Spinal anaesthesia no better than general anaesthesia for hip surgery
In patients undergoing surgery for hip fracture, the use of spinal anaesthesia was not better than general anaesthesia in terms of post-surgical outcomes such as death and mobility, according to results of the REGAIN* trial presented at Anesthesiology 2021.
“What our study offers is reassurance that general anaesthesia can represent a safe option for hip fracture surgery for many patients,” said lead investigator Associate Professor Mark Neuman from the Department of Anesthesiology and Critical Care, University of Pennsylvania Perelman School of Medicine, Philadelphia, Pennsylvania, US.
“This is information that patients, families, and clinicians can use together to make the right choice for each patient’s personalized care,” he continued.
In this multicentre (46 hospitals in US and Canada), superiority trial, 1,600 previously ambulatory patients aged ≥50 years (mean age 78 years, 67 percent female) who were undergoing surgery for hip fracture** were randomized 1:1 to receive spinal or general anaesthesia, of whom 666 and 769, respectively, received their assigned treatments. Median total anaesthesia time was similar between the spinal and general anaesthesia groups (132 vs 131 minutes).
Sixty days after randomization, the composite of death or a new inability to walk approximately 10 feet (3 m) independently or with a walker or cane but without the assistance of another person did not significantly differ between patients assigned to spinal and general anaesthesia (modified intention-to-treat population of patients with complete data; 18.5 percent vs 18.0 percent; relative risk [RR], 1.03, 95 percent confidence interval [CI], 0.84–1.27; p=0.83). [N Engl J Med 2021;doi:10.1056/NEJMoa2113514]
When assessing the individual components of the primary outcome, the incidence of death within 60 days was similar between patients in the spinal and anaesthesia groups (3.9 percent vs 4.1 percent; RR, 0.97, 95 percent CI, 0.59–1.57), as was the incidence of inability to walk independently at 60 days (15.2 percent vs 14.4 percent; RR, 1.06, 95 percent CI, 0.82–1.36).
New-onset delirium, as per the 3-Minute Diagnostic Interview for Confusion Assessment Method, also did not differ between the spinal and general anaesthesia groups (20.5 percent vs 19.7 percent; RR, 1.04, 95 percent CI, 0.84–1.30).
The time between randomization and hospital discharge was 6 days in each group in Canada (RR, 0.92) and 3 days in each group in the US (RR, 1.06).
Acute kidney injury occurred in 4.5 and 7.6 percent of patients assigned to spinal and general anaesthesia, respectively, and admission to the critical care unit in 2.3 and 3.7 percent, respectively.
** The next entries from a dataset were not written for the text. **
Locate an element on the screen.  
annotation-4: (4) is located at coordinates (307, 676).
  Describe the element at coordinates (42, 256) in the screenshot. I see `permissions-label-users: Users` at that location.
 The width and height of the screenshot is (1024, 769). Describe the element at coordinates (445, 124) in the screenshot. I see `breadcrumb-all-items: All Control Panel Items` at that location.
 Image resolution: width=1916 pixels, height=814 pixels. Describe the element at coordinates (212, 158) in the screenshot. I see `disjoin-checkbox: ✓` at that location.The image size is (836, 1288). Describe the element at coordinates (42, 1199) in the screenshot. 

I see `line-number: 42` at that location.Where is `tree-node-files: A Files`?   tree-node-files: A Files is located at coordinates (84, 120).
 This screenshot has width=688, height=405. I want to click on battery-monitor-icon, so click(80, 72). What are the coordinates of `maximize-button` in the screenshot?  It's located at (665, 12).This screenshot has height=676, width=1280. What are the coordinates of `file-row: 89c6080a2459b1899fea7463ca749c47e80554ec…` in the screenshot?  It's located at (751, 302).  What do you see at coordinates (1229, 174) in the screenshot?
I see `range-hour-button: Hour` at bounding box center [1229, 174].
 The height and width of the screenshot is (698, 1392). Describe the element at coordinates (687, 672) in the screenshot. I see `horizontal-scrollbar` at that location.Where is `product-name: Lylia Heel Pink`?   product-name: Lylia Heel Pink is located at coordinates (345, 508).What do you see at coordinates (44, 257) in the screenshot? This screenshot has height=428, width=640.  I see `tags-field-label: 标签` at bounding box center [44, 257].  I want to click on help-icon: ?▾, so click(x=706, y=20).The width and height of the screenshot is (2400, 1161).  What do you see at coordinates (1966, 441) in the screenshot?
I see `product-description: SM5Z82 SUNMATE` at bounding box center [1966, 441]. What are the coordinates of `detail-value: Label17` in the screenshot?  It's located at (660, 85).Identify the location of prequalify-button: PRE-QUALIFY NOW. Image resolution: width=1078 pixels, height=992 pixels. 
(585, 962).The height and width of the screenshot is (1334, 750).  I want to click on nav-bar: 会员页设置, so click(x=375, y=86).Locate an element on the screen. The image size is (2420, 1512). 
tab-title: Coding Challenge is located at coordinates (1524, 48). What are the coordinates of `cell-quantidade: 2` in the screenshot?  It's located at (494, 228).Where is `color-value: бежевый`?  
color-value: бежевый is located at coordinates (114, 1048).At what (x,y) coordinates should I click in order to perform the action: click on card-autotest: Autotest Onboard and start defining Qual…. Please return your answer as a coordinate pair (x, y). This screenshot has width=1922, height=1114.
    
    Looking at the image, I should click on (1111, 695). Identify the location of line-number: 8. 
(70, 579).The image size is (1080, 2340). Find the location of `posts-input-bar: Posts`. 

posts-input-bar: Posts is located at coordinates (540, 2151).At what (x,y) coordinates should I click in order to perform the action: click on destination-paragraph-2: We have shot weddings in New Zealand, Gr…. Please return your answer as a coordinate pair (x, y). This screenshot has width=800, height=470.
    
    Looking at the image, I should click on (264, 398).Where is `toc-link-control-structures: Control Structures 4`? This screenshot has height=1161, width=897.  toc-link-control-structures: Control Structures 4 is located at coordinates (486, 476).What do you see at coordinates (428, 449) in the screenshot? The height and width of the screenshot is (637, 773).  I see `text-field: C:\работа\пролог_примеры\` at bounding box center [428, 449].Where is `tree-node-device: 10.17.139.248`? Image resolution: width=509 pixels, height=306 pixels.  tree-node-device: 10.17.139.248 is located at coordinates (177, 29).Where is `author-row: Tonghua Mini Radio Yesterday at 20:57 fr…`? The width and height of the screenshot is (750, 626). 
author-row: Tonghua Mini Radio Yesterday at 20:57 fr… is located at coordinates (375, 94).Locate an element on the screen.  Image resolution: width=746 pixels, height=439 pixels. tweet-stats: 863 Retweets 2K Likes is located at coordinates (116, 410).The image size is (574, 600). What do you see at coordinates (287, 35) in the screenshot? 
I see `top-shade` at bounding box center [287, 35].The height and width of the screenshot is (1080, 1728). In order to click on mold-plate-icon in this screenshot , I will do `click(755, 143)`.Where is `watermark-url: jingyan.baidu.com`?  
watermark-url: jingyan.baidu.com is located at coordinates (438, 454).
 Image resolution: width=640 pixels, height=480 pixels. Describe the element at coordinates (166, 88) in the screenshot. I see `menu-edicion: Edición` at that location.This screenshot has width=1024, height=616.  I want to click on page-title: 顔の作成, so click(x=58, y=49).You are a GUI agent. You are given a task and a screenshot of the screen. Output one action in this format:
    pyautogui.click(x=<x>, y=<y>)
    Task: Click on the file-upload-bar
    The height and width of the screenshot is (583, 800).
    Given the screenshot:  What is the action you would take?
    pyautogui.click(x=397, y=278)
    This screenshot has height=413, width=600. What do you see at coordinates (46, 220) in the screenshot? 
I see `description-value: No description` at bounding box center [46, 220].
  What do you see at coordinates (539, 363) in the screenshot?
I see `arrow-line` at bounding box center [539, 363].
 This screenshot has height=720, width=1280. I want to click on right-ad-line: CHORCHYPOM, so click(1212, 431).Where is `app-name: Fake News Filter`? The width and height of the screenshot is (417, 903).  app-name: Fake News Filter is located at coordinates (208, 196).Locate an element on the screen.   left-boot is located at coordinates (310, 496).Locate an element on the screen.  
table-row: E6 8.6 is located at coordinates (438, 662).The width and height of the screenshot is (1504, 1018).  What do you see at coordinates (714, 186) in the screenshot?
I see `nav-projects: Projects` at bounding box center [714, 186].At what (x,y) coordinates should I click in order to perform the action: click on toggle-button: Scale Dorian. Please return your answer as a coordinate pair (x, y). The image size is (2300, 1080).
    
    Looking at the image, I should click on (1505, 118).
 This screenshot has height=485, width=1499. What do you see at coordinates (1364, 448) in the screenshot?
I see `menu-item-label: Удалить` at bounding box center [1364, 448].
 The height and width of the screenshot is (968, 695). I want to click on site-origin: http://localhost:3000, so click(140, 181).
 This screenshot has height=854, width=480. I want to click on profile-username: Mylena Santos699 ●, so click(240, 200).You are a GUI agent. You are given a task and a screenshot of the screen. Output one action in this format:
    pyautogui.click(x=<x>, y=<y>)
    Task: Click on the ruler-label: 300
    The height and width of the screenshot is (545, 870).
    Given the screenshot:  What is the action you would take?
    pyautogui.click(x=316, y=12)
In-hospital death occurred in 0.6 and 1.6 percent, respectively (n=5 vs 13). Postoperative transfusion was required in 16.6 and 18.4 percent, respectively, and urinary tract infection occurred in 4.5 and 3.5 percent, respectively.
“Available evidence has not definitively addressed the question of whether spinal anaesthesia is safer than general anaesthesia for hip fracture surgery, an important question to clinicians, patients, and families,” said Neuman.
“Our study argues that, in many cases, either form of anaesthesia appears to be safe,” he added. “This is important because it suggests that choices can be guided by patient preference rather than anticipated differences in outcomes in many cases.”
The researchers acknowledged that several factors may have limited the power to identify between-group differences. One factor was nonadherence due to crossover from spinal to general anaesthesia which primarily occurred due to the inability to place a spinal block, or physician, patient, or proxy decision. Another factor was differences in sedation practices by site.